The 12th Ministerial Conference (MC12) of the World Trade Organization (WTO) will take place from 30 November to 3 December 2021 in Geneva. Trade ministers from around the world – the WTO counts 164 member countries – will meet to review the functioning of the multilateral trading system, which has delivered considerable benefits to our profession as an exporter of legal services. This is the first such meeting where the UK will appear on its own, no longer under the EU umbrella.
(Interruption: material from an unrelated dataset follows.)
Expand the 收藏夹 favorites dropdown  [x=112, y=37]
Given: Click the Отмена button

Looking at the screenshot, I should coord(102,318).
As with Cop26, there has been huge work to ensure that agreements can be signed during the few days that the conference takes place. Probably the most high-profile example is the work of the Council for Trade-Related Aspects of Intellectual Property Rights (TRIPS) to find a common intellectual property (IP) response to Covid-19. The shared goal is to provide timely and secure access to high-quality, affordable vaccines for all, rich and poor – but disagreement remains as to whether a waiver of IP rights is the best way forward.

That is of great interest to IP lawyers of course, but there are other areas of more general interest. Every topic is dense with the most obscure jargon and impenetrable technical terms (witness the many initialisms in this article), but they are worth following for their potential impact on our work.

The issue of most consequence for solicitors goes under the heading of ‘domestic regulation’. This covers qualification requirements, technical standards and licensing requirements in services, and targets the kinds of barrier that solicitors face when we want to practise cross-border (how to obtain recognition of our existing qualification, for instance, or how to qualify in a new jurisdiction). The aim is to counter the unintended trade-restrictive effects of existing measures, and to provide predictability and transparency.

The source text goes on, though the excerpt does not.